▼▼▼

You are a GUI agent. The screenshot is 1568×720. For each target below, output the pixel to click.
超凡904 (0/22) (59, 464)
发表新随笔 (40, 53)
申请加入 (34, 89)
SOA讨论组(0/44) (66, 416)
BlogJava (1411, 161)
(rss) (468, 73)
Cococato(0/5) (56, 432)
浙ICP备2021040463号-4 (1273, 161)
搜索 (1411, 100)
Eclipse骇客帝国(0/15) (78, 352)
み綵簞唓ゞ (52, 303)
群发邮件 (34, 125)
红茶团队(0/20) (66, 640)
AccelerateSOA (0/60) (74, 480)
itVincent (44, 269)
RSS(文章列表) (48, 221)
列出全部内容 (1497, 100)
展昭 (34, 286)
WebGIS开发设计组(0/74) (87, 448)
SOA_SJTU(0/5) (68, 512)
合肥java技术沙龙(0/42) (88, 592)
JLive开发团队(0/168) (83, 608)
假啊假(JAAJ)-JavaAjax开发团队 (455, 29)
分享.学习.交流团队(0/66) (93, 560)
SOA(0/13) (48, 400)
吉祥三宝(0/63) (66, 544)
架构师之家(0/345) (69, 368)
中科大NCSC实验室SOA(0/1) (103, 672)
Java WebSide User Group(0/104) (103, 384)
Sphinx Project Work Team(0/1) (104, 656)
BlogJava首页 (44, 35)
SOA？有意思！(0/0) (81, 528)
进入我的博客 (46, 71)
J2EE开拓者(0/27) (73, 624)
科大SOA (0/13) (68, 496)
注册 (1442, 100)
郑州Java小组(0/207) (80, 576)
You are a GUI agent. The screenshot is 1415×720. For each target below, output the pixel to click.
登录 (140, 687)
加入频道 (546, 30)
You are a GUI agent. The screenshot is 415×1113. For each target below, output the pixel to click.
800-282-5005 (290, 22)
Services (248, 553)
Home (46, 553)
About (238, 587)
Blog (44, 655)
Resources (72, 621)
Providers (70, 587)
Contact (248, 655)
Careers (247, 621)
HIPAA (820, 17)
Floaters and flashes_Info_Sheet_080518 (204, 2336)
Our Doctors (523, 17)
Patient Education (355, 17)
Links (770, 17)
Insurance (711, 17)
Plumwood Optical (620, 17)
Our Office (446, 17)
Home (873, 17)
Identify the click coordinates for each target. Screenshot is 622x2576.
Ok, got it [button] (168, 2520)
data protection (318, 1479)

▲▲▲

* WHAT THE EXERCISE ASKS: Write out all the rows above again, switching every "GUI agent" to "UI agent" and changing nothing else.

* SOLUTION:
You are a UI agent. The screenshot is 1568×720. For each target below, output the pixel to click.
超凡904 (0/22) (59, 464)
发表新随笔 (40, 53)
申请加入 (34, 89)
SOA讨论组(0/44) (66, 416)
BlogJava (1411, 161)
(rss) (468, 73)
Cococato(0/5) (56, 432)
浙ICP备2021040463号-4 (1273, 161)
搜索 (1411, 100)
Eclipse骇客帝国(0/15) (78, 352)
み綵簞唓ゞ (52, 303)
群发邮件 (34, 125)
红茶团队(0/20) (66, 640)
AccelerateSOA (0/60) (74, 480)
itVincent (44, 269)
RSS(文章列表) (48, 221)
列出全部内容 (1497, 100)
展昭 (34, 286)
WebGIS开发设计组(0/74) (87, 448)
SOA_SJTU(0/5) (68, 512)
合肥java技术沙龙(0/42) (88, 592)
JLive开发团队(0/168) (83, 608)
假啊假(JAAJ)-JavaAjax开发团队 (455, 29)
分享.学习.交流团队(0/66) (93, 560)
SOA(0/13) (48, 400)
吉祥三宝(0/63) (66, 544)
架构师之家(0/345) (69, 368)
中科大NCSC实验室SOA(0/1) (103, 672)
Java WebSide User Group(0/104) (103, 384)
Sphinx Project Work Team(0/1) (104, 656)
BlogJava首页 (44, 35)
SOA？有意思！(0/0) (81, 528)
进入我的博客 (46, 71)
J2EE开拓者(0/27) (73, 624)
科大SOA (0/13) (68, 496)
注册 (1442, 100)
郑州Java小组(0/207) (80, 576)
You are a UI agent. The screenshot is 1415×720. For each target below, output the pixel to click.
登录 (140, 687)
加入频道 (546, 30)
You are a UI agent. The screenshot is 415×1113. For each target below, output the pixel to click.
800-282-5005 (290, 22)
Services (248, 553)
Home (46, 553)
About (238, 587)
Blog (44, 655)
Resources (72, 621)
Providers (70, 587)
Contact (248, 655)
Careers (247, 621)
HIPAA (820, 17)
Floaters and flashes_Info_Sheet_080518 (204, 2336)
Our Doctors (523, 17)
Patient Education (355, 17)
Links (770, 17)
Insurance (711, 17)
Plumwood Optical (620, 17)
Our Office (446, 17)
Home (873, 17)
Identify the click coordinates for each target. Screenshot is 622x2576.
Ok, got it [button] (168, 2520)
data protection (318, 1479)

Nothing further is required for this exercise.